> Task details:
Somewhere below are a line with "Trade Republic - Alles" and a later line with "Glossar (341, 2392)". Output exactly those lines and all lines between them.

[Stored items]
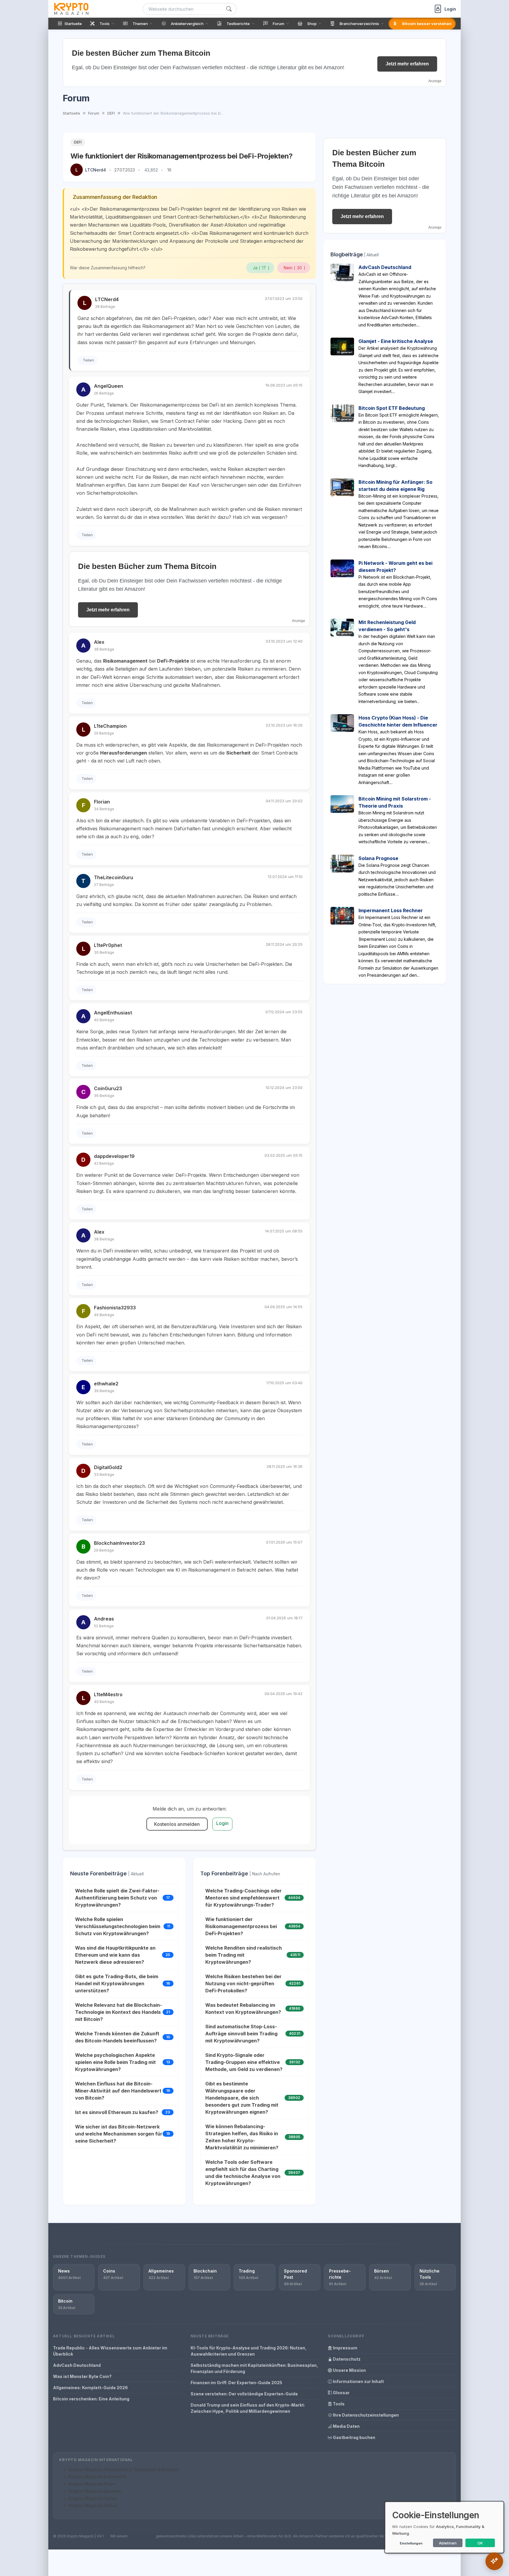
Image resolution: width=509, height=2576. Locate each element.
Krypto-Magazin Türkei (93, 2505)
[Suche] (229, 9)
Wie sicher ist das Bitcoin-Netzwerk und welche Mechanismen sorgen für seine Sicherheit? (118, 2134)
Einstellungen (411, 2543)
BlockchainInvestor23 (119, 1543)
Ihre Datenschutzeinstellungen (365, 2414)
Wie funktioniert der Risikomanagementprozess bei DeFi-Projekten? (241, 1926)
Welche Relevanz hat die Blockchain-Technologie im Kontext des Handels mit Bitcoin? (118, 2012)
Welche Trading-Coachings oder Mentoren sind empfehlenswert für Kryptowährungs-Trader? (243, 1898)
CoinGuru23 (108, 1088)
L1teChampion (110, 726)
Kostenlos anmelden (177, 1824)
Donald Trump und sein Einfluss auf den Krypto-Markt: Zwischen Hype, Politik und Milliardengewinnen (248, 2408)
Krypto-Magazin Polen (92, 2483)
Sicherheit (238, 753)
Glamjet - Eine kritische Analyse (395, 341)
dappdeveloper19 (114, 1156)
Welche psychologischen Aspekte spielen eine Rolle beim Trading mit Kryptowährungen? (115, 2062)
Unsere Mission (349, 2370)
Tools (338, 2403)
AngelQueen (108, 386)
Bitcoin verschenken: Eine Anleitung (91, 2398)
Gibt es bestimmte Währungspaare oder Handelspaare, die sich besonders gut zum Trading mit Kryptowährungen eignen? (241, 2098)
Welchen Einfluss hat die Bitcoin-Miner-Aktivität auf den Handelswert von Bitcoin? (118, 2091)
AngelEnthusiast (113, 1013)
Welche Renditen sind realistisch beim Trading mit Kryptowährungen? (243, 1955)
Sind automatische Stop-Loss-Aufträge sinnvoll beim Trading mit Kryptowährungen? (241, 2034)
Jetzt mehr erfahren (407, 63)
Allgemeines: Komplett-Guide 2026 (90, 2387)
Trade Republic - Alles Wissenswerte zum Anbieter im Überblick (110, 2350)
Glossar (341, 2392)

...

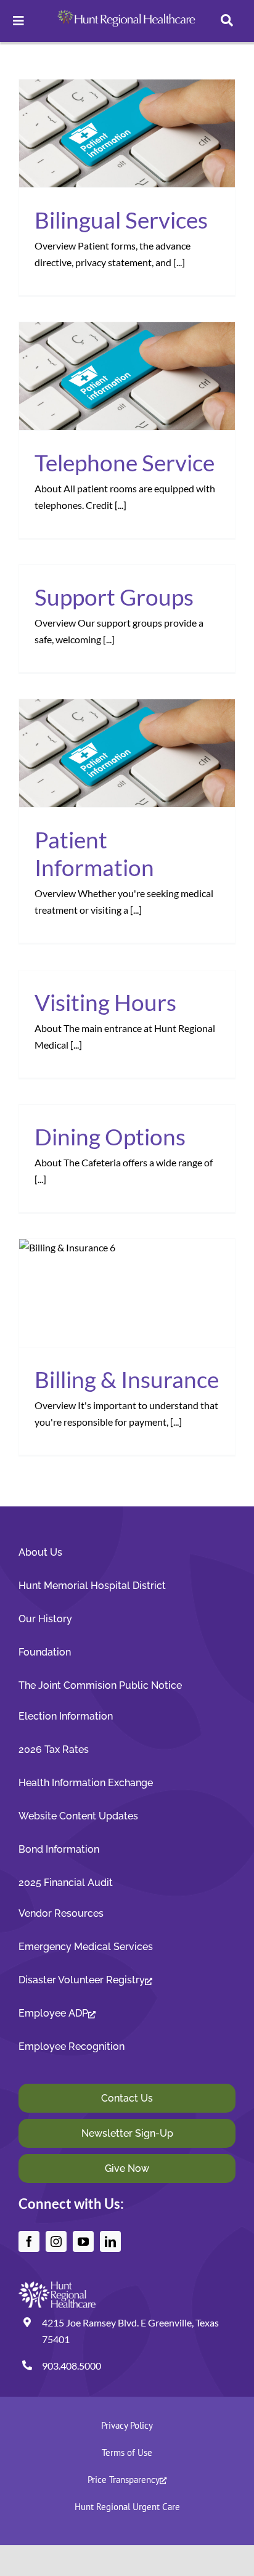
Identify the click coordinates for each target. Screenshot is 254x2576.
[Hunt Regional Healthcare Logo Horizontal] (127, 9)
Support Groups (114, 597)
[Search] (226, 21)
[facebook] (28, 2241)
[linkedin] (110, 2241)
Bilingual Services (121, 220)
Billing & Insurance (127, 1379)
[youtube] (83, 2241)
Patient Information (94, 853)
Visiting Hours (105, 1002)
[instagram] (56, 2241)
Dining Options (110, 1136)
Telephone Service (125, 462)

--

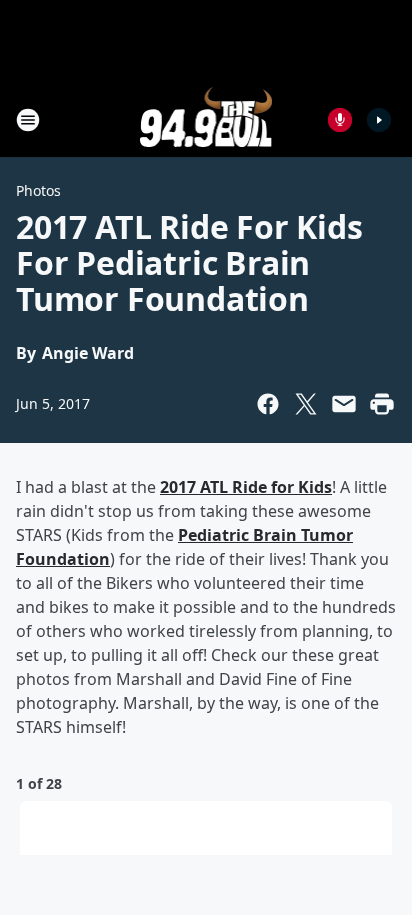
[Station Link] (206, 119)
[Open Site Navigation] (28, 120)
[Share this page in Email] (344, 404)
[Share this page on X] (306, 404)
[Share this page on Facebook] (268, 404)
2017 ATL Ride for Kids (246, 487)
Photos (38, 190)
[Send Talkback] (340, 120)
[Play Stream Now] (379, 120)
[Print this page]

> Response area:
Trade Republic - Alles Wissenswerte zum Anbieter im Überblick (110, 2350)
Glossar (341, 2392)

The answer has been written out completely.